Positivity and Gratitude Gives Cancer Warriors Hope
- TV host Maria Menounos, 45, says she's "so in love" in a new social media post as she continues adjusting to motherhood and her newborn daughter Athena Alexandra via surrogate.
- Menounos expressed gratitude after having dealt with a series of health challenges involving herself and her loved ones. Gratitude is a mindset that helps people face adversity and builds resilience.
- She revealed earlier this year that she battled stage 2 pancreatic cancer, which left her thinking she was a "goner" at the time of her diagnosis.
- Pancreatic cancer is known as the "silent" disease because symptoms rarely show up until it has advanced and metastasized (spread) to other parts of the body when more aggressive treatment is needed.
- Fortunately, since Menounos' cancer was found in its early stages, she was able to get the tumor, her spleen, part of her pancreas, 17 lymph nodes, and a large fibroid removed via surgery in February.

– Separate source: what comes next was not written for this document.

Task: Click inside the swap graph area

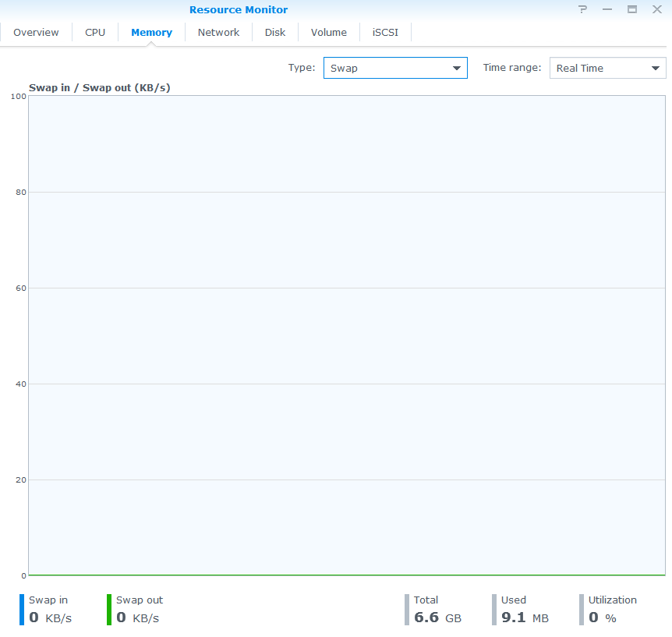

TV host Maria Menounos, 45, is counting her blessings as she adjusts to motherhood. In her new Instagram post, she says she's "so in love" while reflecting on everything that's happened in her life from the birth of her daughter Athena to resiliently overcoming cancer.
"I'm so in love it's crazy," Menounos said in a new social media post partly dedicated to her new six-week-old daughter.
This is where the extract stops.